» **Exercise requirements**
Copy the records, beginning with the line that contains "The height and" and continuing through the end of the records, replacing "reply icon" with "comment icon" and leaving everything else unchanged. Omit the pictures.

» **Records for the task**
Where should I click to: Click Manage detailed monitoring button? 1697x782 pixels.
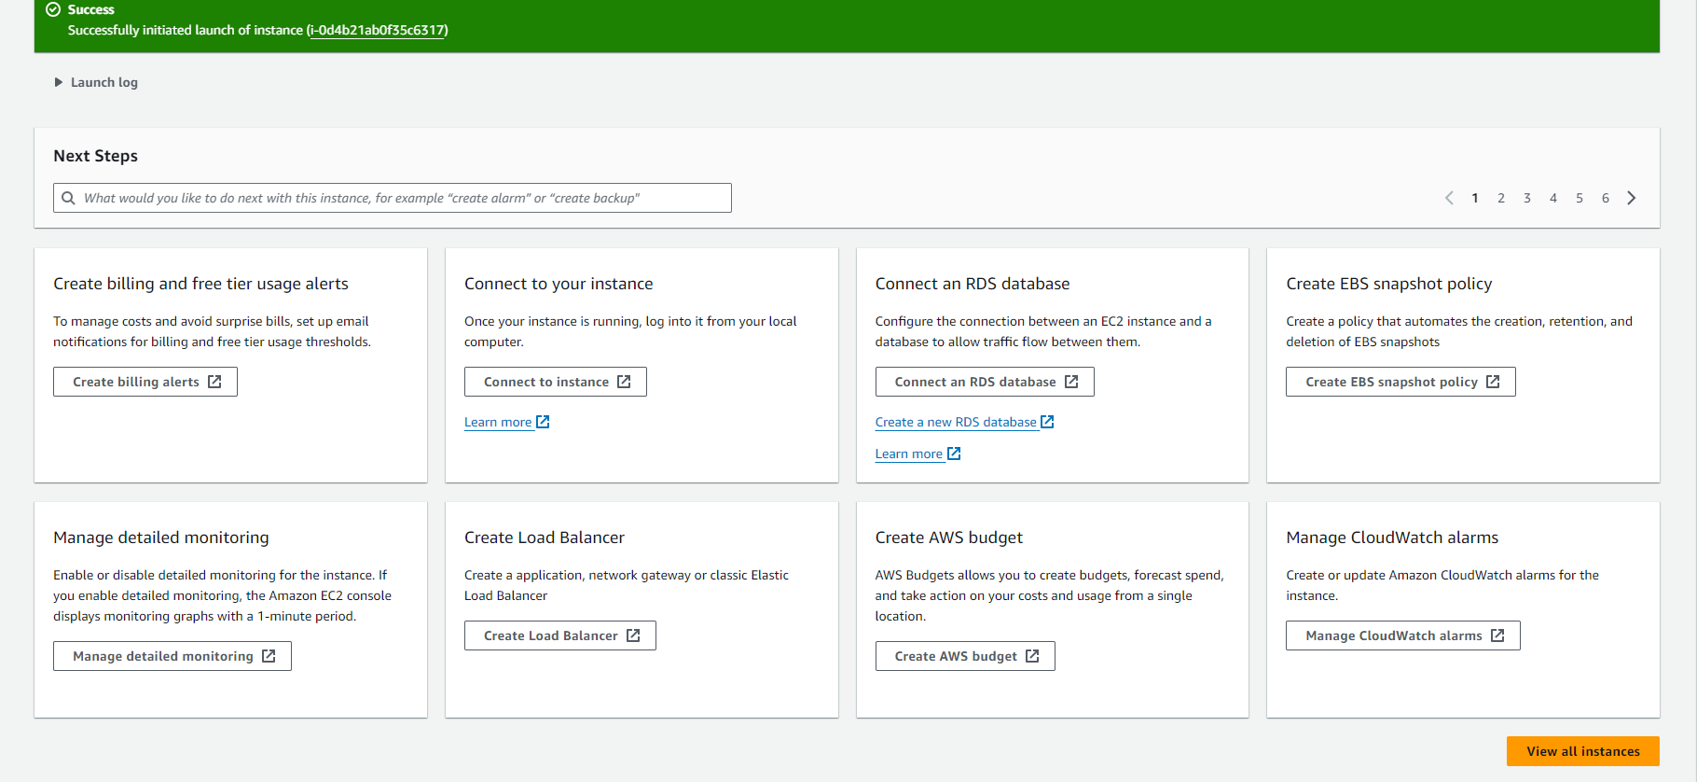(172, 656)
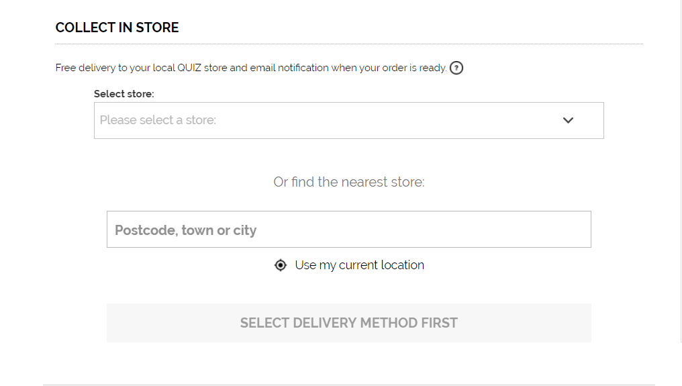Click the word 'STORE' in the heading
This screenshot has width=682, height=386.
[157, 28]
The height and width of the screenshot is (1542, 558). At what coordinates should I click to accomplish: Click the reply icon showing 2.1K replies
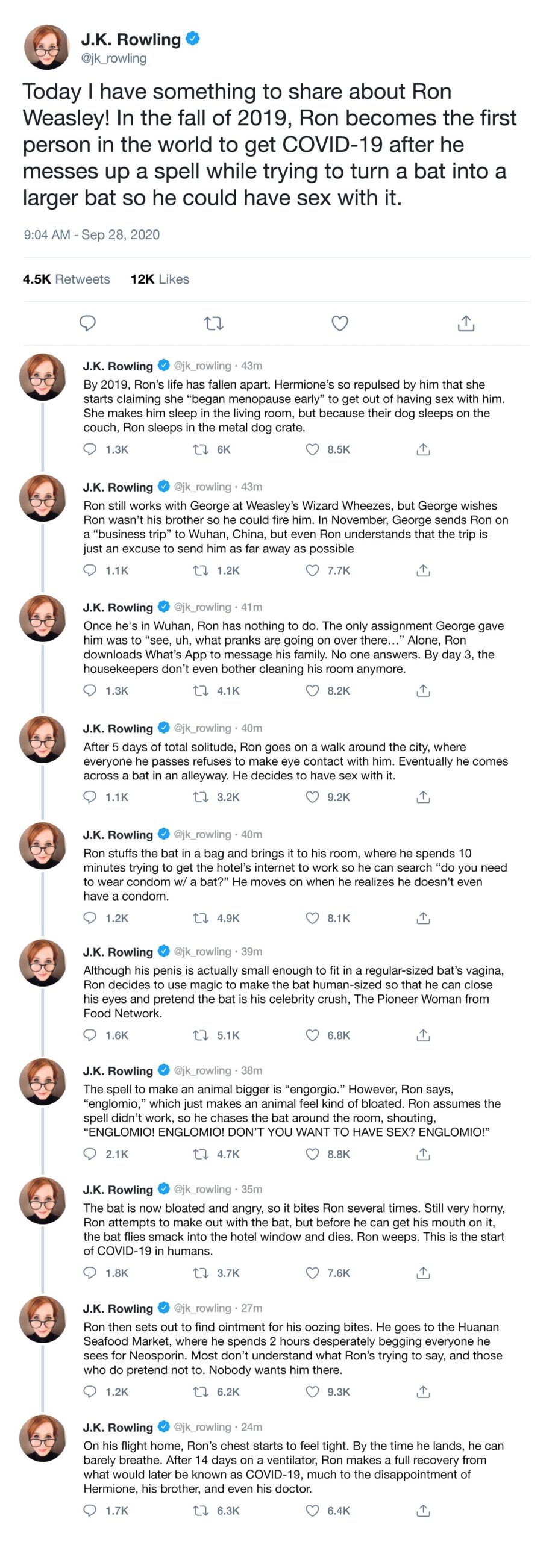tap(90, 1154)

» **Result of the task**
The height and width of the screenshot is (1542, 558). At what coordinates should I click to accomplish: Click the comment icon showing 2.1K replies
tap(90, 1154)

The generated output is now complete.